• Information supplied:
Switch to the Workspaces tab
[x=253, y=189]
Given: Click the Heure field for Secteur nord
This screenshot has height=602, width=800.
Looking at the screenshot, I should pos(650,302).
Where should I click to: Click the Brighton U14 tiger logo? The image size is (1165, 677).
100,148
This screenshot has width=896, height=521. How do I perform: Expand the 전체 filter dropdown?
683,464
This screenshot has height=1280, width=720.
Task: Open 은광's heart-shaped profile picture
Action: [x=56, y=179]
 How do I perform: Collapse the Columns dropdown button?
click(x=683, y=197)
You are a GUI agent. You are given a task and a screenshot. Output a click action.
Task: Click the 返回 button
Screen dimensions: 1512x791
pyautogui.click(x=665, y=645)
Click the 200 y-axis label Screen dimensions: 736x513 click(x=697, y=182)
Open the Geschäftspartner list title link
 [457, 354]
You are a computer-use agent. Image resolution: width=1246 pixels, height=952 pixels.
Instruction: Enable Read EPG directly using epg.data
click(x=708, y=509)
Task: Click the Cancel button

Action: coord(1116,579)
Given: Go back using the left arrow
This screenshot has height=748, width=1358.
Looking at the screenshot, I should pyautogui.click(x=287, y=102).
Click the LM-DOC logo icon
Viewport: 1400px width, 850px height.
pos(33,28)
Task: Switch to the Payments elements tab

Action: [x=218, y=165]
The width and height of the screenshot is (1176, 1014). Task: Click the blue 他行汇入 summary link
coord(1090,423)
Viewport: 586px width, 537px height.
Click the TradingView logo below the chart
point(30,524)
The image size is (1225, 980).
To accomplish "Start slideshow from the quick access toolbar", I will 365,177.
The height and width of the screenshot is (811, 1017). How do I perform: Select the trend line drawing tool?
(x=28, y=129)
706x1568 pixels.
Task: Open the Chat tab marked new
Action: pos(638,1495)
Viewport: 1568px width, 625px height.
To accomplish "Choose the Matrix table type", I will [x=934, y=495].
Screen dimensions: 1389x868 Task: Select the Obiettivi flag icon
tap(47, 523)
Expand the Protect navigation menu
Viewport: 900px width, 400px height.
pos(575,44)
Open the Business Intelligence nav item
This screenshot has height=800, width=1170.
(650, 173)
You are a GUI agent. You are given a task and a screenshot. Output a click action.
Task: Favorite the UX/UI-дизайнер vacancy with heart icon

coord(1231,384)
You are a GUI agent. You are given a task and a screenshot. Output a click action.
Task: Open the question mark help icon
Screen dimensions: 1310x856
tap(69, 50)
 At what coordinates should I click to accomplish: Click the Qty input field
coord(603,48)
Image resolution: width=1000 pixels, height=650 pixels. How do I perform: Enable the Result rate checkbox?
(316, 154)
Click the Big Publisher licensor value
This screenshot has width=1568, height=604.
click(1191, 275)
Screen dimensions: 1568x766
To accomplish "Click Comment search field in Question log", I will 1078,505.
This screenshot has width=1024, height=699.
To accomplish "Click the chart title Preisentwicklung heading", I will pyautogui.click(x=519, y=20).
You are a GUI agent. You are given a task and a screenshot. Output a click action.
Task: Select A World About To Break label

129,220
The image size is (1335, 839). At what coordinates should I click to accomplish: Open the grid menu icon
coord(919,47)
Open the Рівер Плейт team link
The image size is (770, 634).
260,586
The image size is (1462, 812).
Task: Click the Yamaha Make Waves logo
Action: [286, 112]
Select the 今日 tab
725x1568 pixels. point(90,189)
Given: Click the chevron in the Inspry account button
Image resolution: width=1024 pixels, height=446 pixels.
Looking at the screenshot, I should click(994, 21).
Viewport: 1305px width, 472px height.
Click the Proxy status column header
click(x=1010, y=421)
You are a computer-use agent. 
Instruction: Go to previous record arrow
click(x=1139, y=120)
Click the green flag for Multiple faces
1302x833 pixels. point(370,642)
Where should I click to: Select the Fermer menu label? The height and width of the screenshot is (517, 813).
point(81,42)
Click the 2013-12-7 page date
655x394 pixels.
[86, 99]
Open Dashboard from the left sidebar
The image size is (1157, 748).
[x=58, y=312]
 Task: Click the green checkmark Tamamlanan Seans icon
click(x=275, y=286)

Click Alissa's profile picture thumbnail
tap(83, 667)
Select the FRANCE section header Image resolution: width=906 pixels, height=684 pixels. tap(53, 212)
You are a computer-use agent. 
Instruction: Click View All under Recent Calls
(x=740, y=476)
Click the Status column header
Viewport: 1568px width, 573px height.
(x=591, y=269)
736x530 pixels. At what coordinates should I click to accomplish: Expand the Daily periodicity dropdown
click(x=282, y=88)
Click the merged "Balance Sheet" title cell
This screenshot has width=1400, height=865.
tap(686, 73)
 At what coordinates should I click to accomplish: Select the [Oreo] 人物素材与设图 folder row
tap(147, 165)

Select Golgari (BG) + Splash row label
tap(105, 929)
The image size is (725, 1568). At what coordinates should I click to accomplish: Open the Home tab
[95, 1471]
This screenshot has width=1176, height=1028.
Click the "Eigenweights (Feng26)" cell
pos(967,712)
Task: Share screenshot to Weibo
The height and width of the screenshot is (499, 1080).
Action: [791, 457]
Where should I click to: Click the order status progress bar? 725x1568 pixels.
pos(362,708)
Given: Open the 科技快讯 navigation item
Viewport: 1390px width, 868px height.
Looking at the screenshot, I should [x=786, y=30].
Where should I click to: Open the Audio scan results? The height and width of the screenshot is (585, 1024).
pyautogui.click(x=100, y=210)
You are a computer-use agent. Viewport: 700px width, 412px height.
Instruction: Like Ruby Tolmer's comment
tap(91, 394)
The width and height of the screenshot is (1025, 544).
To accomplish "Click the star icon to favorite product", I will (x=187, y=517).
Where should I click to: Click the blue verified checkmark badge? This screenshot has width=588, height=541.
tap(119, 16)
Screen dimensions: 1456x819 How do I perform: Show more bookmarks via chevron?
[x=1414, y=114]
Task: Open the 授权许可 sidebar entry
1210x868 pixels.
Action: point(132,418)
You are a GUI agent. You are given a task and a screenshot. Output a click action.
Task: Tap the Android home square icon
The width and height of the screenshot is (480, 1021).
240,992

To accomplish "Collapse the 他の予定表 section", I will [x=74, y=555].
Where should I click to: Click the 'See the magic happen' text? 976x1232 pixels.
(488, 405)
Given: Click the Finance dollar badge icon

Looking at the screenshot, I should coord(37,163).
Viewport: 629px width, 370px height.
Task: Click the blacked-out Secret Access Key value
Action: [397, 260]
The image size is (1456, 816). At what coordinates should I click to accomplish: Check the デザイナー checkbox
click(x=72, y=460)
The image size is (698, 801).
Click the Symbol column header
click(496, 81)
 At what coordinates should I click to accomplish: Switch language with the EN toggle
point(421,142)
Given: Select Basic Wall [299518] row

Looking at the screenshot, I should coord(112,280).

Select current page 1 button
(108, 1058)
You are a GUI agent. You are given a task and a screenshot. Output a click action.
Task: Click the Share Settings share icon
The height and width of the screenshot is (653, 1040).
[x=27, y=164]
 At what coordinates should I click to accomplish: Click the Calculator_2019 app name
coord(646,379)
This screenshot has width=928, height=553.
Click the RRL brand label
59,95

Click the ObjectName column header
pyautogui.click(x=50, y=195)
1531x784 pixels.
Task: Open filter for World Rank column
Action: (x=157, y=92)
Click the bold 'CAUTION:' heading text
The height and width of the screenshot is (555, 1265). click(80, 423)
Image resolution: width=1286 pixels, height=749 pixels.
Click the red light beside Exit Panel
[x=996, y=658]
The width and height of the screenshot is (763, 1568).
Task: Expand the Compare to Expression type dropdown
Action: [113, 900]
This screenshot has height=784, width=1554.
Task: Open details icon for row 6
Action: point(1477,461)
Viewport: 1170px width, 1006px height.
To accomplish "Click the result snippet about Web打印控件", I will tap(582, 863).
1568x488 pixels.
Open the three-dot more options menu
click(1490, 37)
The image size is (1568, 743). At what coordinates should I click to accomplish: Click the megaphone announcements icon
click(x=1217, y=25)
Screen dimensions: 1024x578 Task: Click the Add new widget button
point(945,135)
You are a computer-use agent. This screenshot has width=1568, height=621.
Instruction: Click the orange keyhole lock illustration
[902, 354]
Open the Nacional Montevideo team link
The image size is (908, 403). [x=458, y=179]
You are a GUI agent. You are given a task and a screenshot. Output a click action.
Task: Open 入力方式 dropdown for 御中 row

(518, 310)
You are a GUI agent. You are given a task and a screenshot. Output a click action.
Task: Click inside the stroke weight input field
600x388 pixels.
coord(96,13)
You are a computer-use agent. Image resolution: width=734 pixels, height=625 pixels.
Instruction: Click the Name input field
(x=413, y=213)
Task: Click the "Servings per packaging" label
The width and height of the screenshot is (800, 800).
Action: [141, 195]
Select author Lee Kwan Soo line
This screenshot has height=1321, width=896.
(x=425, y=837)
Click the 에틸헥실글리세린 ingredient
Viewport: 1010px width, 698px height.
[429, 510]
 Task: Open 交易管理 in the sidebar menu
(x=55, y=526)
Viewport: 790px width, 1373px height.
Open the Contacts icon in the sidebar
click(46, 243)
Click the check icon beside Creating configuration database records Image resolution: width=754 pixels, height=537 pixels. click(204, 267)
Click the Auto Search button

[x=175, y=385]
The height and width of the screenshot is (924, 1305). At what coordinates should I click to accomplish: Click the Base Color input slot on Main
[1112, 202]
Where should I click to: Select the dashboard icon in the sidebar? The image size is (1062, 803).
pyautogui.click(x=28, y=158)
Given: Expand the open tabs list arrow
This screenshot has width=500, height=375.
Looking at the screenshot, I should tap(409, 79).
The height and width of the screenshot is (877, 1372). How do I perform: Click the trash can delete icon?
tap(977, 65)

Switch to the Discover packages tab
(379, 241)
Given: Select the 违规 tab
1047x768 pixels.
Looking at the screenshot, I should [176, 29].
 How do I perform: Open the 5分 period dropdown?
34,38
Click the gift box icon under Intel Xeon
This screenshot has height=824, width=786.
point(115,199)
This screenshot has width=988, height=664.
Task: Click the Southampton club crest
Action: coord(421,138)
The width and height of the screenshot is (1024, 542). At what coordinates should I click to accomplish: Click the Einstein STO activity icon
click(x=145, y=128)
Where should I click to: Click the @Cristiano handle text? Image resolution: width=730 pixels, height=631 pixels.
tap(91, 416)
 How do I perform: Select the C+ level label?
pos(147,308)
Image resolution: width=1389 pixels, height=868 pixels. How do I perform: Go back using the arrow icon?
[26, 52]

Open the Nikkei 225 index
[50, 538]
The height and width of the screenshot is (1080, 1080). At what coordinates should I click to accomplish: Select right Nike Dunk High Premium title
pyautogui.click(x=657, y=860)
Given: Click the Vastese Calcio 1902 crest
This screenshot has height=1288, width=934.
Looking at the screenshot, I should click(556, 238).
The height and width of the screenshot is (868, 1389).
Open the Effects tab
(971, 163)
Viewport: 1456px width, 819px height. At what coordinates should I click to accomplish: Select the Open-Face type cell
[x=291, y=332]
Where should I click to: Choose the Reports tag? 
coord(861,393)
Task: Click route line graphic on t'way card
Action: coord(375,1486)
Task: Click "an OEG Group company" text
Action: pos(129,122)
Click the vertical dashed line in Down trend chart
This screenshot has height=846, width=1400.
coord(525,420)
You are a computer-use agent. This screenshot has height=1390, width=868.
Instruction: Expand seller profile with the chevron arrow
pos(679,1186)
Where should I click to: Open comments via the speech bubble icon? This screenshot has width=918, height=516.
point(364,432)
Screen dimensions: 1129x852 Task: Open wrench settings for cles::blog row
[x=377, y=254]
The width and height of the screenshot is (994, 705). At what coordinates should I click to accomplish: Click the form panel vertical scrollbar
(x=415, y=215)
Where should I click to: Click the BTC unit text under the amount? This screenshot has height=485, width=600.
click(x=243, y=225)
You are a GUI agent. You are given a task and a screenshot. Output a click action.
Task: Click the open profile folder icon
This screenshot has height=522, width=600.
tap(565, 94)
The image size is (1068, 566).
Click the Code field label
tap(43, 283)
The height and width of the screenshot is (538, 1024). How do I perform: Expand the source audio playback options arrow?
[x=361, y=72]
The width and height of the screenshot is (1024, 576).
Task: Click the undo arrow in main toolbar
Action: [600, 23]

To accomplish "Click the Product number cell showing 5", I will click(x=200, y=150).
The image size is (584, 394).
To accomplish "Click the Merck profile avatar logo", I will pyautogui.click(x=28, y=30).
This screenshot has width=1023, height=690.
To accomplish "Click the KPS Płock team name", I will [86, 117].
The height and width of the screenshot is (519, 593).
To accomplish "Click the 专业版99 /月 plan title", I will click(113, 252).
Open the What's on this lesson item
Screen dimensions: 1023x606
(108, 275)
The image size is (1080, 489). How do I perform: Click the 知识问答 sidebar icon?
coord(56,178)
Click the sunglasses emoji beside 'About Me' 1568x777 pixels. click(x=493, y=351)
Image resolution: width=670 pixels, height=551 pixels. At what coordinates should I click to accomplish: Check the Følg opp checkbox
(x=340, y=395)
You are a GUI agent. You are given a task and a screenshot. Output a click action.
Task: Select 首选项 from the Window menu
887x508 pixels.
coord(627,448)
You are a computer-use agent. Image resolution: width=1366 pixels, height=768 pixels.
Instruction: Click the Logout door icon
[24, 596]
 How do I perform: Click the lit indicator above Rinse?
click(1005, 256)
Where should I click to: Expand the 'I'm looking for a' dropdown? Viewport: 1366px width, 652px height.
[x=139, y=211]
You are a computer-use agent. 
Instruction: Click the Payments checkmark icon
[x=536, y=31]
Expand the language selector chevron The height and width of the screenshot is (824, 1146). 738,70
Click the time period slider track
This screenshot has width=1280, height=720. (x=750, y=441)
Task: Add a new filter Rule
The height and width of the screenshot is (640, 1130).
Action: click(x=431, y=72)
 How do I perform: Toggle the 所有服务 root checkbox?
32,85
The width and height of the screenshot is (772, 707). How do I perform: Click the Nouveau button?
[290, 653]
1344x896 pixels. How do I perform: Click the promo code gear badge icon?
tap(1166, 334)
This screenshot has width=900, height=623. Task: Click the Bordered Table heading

• Task details: Take every line above where "Share" appears and copy it.

• Solution:
Task: Share screenshot to Weibo
Task: Click the Share Settings share icon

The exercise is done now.